_WHAT THE TASK ASKS_
Leaving out every picture, retype the lines below from the top through the one that contains "This screenshot has height=724, width=977.".

(PROVIDED MATERIAL begins)

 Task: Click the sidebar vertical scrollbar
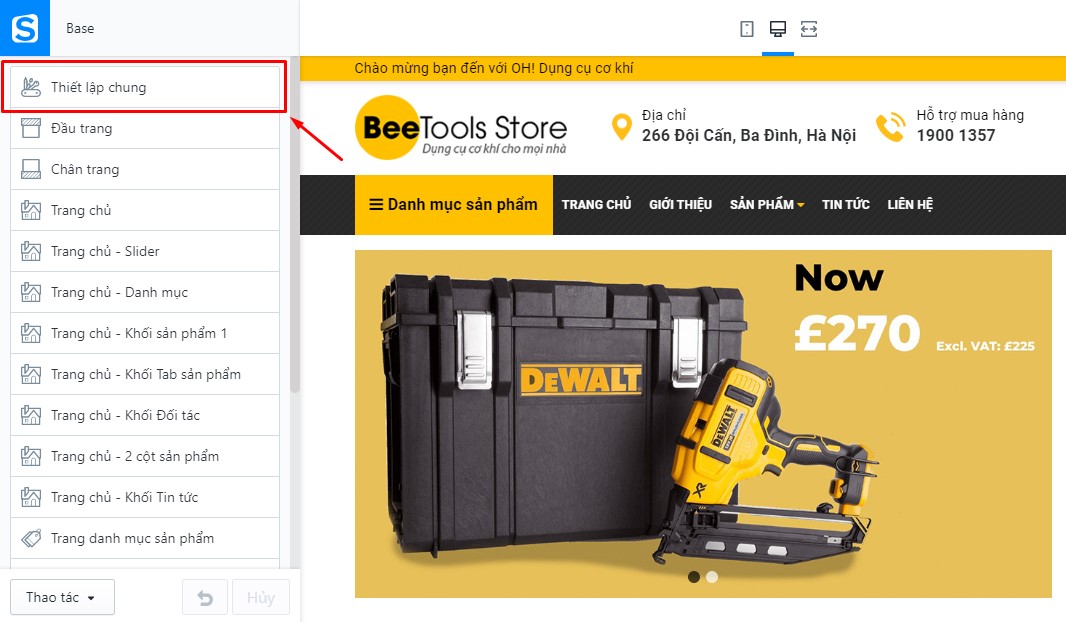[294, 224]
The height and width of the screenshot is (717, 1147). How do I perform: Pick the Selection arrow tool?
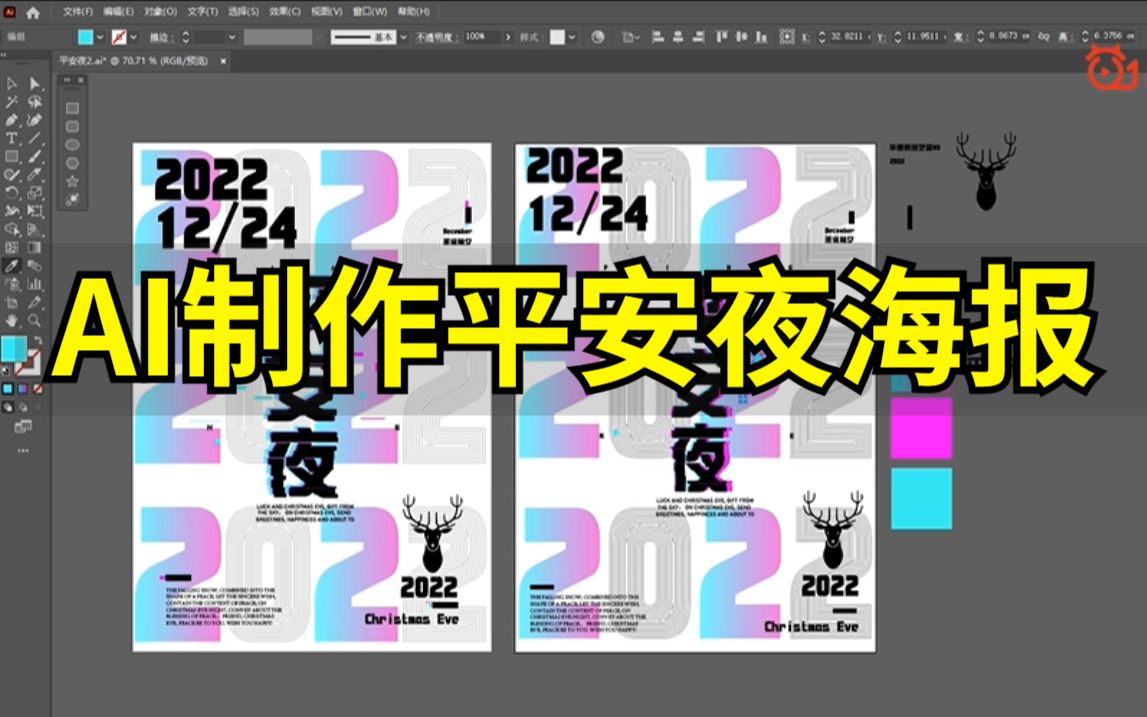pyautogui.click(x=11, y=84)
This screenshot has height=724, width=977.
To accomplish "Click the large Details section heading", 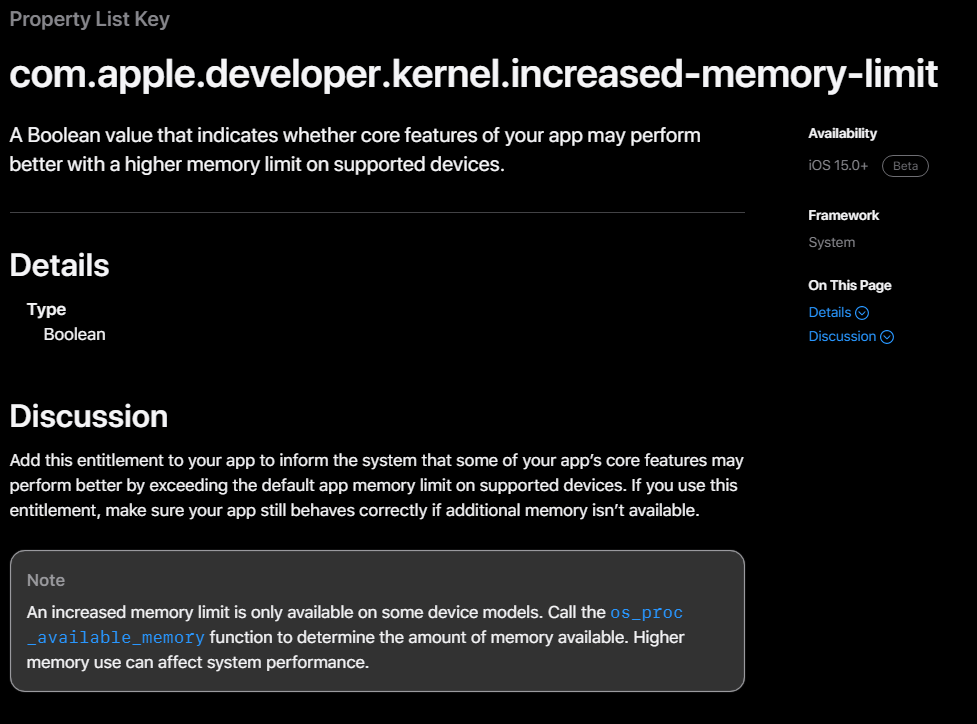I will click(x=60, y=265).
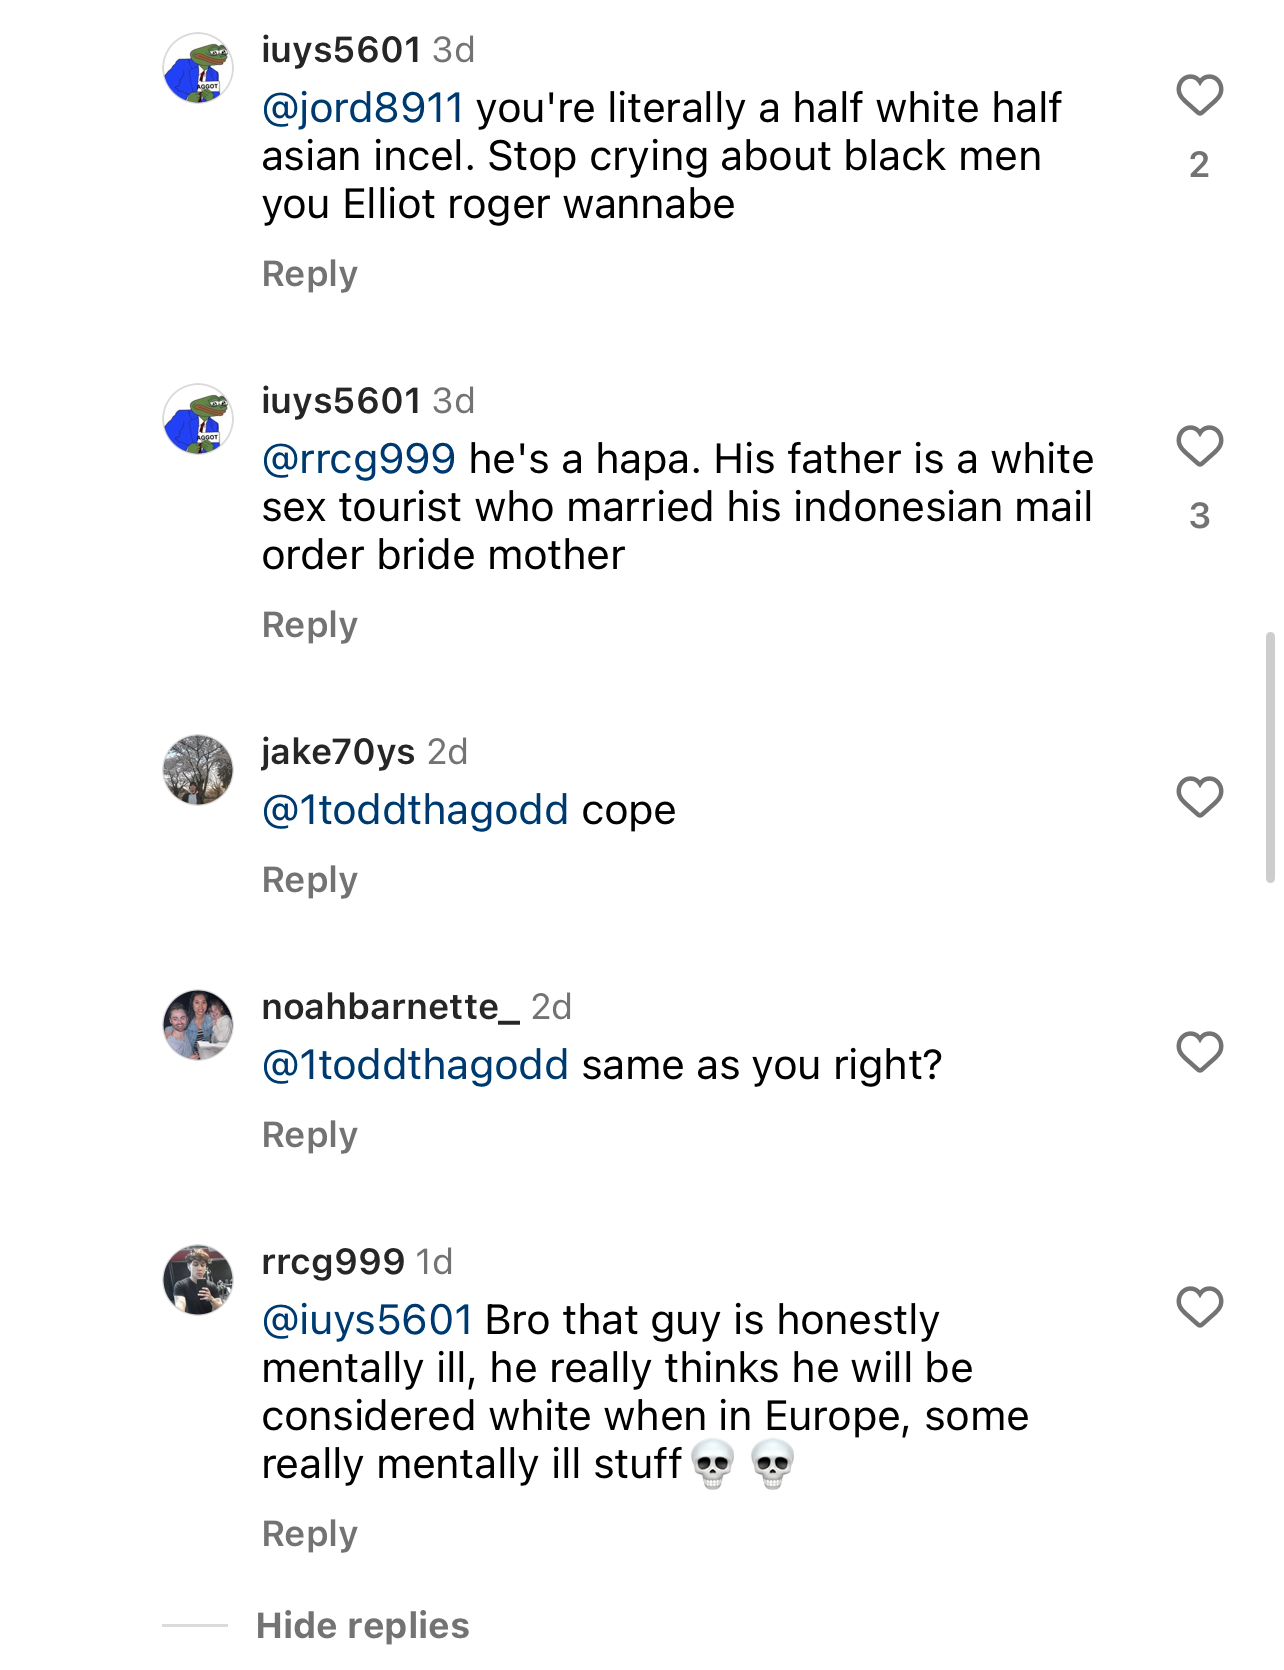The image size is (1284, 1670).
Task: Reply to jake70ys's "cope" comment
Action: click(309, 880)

(PROVIDED MATERIAL ends)

_WRITTEN SOLUTION_
 Task: Click the sidebar vertical scrollbar
[294, 224]
The height and width of the screenshot is (717, 1147). How do I perform: Pick the Selection arrow tool?
pyautogui.click(x=11, y=84)
This screenshot has height=724, width=977.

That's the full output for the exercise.